* _APPLY WHAT YOU READ_
1/ According to the text on leadership in hotels, what are the difficulties of working in a 4 or 5-star hotel? List them all.
2/ In the text on leadership in hotels, what average turnover rate is attributed to the CIPD?
3/ Carry the text on leadership in hotels forward from its final sentence.

* _SOURCE DOCUMENT_
━━━━━━━━━━━━━━━━

We often hear and read that leadership is crucial in business. In any business. Is this importance overstated? Having worked in the luxury-segment hotel industry, I subscribe to the idea that leaders have a strong influence of how, and how well, the workforce operates – especially in the hotel industry.
Leaders not only influence how well their workforce (including several layers of leaders) do their work. For instance, turnover and turnover intention in the hotel trade is estimated by some specialist sources to range from some 30% to 70% in recent years, against an average of less than 15% (according to the CIPD).
More than anything, retention is driven by leadership. Employees need to feel valued, they need to feel they have opportunities for growth and development. Besides this, they need meaningful and positive relationships with their manager, their boss, the person they report to.
In organisations where engagement levels are high, in large part due to effective leadership, productivity may be well over 20% higher, retention may be nearly half of what it otherwise would be. Logically, the bottom line looks much healthier in those organisations.
Attracting, developing and retaining staff has long been acknowledged to be a difficult challenge for the hospitality industry. Skills shortages are said to be rife and are often seen as another huge headache in this sector.
Working in a 4 or 5-star hotel is hard work. Low pay, fluctuating tips (“If any, on any given day”, you can hear waiting staff say), limited career prospects, demanding guests who know what they want, unsociable shifts. Opinions are backed up by research that suggests that leadership in hospitality is clearly pivotal in creating a work practice where people are motivated by their leaders.

━━━━━━━━━━━━━━━━

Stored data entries
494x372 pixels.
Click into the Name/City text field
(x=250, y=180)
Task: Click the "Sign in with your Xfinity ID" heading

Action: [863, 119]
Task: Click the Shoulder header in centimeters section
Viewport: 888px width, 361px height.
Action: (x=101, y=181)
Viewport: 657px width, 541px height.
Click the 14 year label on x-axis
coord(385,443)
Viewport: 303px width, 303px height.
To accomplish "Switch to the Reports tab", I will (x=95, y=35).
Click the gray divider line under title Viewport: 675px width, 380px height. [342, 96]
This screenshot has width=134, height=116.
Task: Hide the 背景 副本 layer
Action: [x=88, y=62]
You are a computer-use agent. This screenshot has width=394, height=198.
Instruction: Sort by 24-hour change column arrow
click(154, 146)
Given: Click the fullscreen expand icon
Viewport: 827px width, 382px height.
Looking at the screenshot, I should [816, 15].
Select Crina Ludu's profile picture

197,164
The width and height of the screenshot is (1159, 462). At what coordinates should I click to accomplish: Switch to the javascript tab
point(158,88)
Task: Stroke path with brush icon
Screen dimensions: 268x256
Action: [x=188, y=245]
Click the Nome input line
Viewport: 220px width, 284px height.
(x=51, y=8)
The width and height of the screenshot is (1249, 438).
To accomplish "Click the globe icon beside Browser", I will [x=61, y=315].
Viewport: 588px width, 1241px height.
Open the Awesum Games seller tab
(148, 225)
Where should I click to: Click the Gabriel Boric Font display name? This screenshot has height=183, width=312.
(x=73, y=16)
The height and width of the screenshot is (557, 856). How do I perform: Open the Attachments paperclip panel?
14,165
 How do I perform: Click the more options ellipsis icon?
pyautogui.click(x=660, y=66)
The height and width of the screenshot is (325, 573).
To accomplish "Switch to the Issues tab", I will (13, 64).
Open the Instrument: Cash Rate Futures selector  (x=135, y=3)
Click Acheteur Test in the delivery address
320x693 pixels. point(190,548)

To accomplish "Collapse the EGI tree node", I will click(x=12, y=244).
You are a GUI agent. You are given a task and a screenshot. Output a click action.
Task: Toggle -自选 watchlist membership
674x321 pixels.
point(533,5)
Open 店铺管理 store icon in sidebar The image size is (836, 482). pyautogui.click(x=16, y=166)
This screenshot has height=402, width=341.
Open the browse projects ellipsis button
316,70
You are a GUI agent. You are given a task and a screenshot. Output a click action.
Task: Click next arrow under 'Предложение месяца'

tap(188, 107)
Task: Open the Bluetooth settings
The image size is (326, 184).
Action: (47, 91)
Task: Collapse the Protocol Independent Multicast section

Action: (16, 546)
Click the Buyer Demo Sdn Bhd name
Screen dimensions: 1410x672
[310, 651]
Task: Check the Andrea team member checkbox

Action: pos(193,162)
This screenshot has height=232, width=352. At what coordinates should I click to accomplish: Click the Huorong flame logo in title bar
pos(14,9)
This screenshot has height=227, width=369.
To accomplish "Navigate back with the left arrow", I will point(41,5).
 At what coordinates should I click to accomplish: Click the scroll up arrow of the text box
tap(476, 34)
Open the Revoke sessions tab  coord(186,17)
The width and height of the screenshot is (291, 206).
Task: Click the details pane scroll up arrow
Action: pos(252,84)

━━━━━━━━━━━━━━━━

* _ACTIVITY ANSWERS_
1/
- Low pay
- Fluctuating tips
- Limited career prospects
- Demanding guests who know what they want
- Unsociable shifts

2/ Less than 15%.

3/
Servant leadership may be a way in which leaders can increase the chances of bringing out the best in their followers. Servant leaders tend to communicate directly with their staff – their manner is perceived to be duly ‘direct’, transparent, and authentically personal. They communicate with the intention to understand their needs and concerns, and their aspirations – and these servant leaders end up understanding ‘how their staff tick’. Servant leaders lead, as such, but they do that with a view to being of service to their members of staff – all for the ultimate benefit of the business.
I would argue that leading in hospitality sector needs to reflect what may be called hospitable leadership: successful leaders in hospitality demonstrate a leadership style that not only enables and inspires and sets strategic direction, truly welcoming input and viewpoints from operational staff and leadership levels that report to them, but also empowers those echelons and gives them due care and compassion, combined with a level of increasing self-direction and autonomy. This requires not only able leadership, but also calls for a suitable set of values and characteristics to be possessed and upheld by leaders.
Effective leaders understand and value the contribution of careful, predictive hiring decisions to the quality of the work being delivered in their organisations. In the hospitality industry, then, this relates to members of staff who posses certain personality characteristics and levels of interpersonal skills, stress resilience and, for instance, empathy – especially guest-facing staff. And that is just about 100% of the workforce in any hotel establishment.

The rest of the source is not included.